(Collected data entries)
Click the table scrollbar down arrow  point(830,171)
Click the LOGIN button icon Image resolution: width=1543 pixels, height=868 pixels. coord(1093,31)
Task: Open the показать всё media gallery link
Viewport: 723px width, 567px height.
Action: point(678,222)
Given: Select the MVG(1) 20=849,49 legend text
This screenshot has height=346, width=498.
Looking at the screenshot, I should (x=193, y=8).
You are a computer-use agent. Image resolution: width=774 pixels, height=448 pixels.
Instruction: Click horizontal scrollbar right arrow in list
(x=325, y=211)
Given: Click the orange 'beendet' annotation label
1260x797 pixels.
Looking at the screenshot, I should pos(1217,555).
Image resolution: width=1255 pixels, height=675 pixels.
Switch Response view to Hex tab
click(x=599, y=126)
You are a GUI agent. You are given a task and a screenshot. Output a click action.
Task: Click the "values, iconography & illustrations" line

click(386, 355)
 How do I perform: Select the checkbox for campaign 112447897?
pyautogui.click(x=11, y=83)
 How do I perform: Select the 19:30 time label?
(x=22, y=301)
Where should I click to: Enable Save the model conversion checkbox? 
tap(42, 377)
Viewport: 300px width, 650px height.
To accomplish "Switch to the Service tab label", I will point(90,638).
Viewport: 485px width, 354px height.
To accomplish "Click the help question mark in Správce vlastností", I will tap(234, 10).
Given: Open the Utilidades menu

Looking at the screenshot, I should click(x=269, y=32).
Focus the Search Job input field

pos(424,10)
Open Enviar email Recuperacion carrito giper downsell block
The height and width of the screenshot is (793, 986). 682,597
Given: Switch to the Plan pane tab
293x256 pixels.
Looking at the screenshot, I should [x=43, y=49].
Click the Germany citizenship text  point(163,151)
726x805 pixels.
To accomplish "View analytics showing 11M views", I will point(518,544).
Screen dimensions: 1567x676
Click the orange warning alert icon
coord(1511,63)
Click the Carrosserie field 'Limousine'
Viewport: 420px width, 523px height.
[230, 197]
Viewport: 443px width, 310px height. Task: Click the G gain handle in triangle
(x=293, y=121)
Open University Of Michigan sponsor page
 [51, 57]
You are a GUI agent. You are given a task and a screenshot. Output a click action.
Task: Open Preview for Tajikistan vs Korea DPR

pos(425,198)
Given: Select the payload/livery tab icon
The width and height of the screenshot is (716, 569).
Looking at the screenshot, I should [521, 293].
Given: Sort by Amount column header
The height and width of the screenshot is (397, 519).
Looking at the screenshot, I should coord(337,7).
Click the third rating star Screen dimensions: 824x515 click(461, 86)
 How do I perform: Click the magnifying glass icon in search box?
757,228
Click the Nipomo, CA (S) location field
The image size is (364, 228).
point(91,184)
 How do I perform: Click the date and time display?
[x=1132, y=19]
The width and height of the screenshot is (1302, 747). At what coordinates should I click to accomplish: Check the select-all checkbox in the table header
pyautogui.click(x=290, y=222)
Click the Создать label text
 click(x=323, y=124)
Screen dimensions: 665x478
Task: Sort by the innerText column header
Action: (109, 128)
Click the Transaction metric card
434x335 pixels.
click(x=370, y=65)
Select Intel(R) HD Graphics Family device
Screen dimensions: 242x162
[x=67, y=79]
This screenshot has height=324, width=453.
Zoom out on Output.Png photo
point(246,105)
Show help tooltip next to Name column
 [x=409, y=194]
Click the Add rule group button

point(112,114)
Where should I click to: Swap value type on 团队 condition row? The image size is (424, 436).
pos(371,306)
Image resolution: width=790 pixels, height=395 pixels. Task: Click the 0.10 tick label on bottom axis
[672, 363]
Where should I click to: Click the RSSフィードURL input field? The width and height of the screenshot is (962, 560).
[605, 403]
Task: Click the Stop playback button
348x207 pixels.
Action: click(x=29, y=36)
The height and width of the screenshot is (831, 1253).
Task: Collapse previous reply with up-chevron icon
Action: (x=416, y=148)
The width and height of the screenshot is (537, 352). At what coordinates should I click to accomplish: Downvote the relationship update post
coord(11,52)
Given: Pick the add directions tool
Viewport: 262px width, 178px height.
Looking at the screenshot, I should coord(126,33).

WHAT IS BEING ASKED: Only lines with the word "will" are wanted; pull each of them from the records.

RESULT OF THE EXERCISE:
To accomplish "Switch to the Service tab label", I will point(90,638).
To accomplish "Click the help question mark in Správce vlastností", I will tap(234, 10).
To accomplish "View analytics showing 11M views", I will point(518,544).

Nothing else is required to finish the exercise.